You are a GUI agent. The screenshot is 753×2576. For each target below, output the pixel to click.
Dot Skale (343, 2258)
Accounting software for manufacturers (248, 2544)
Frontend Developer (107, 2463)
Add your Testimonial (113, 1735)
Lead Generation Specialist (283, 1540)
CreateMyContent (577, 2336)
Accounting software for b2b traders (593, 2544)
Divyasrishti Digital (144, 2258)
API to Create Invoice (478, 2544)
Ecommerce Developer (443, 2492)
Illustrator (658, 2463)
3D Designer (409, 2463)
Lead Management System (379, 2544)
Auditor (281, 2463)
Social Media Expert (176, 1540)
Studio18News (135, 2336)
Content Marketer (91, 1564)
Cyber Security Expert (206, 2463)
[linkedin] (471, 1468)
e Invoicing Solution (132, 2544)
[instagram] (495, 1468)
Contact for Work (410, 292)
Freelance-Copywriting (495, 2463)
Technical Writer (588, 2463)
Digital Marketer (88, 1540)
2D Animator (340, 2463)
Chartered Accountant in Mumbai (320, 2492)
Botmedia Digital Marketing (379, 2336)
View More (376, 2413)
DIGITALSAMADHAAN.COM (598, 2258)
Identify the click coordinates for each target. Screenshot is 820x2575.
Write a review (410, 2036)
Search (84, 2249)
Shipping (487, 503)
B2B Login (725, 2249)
--
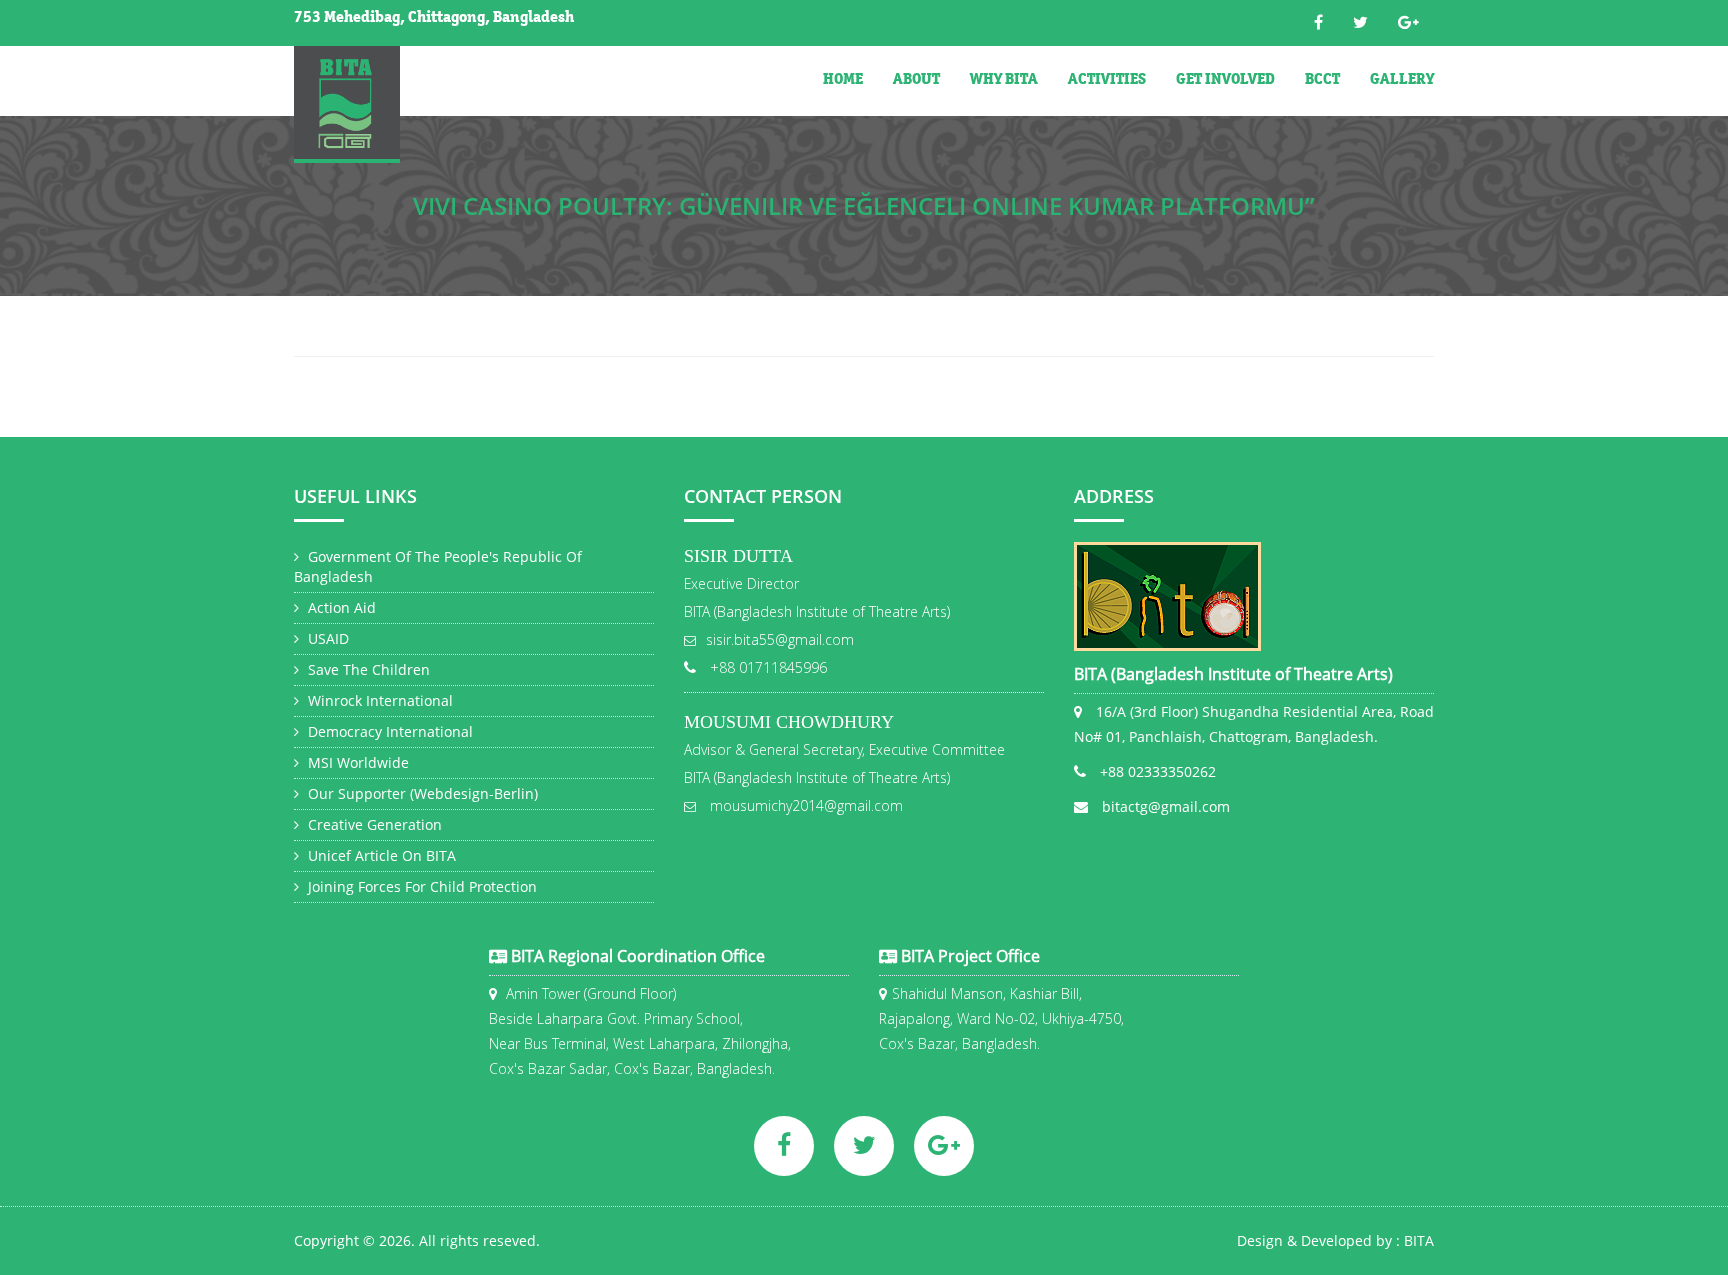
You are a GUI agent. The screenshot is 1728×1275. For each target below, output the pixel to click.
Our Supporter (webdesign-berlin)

**Your objective**
Go through the records and work out how many lines contain the string "Lead". The answer should be that number alone.

**Written solution**
2